[Data shown]
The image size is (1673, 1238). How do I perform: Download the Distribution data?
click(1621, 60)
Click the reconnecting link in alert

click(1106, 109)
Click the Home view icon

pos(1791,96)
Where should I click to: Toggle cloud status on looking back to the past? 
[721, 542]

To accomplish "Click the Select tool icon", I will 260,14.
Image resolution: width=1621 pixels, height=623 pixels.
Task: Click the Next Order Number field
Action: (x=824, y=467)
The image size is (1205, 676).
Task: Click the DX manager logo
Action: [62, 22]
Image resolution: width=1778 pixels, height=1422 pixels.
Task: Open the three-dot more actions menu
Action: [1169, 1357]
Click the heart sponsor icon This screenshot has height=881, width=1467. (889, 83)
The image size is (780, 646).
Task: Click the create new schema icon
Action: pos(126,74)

[Problem requirements] In the material above, find the line with "Click the heart"; then copy it and every line after it, exactly, through the end.

[Answer for the task]
Click the heart sponsor icon This screenshot has height=881, width=1467. (889, 83)
The image size is (780, 646).
Task: Click the create new schema icon
Action: pos(126,74)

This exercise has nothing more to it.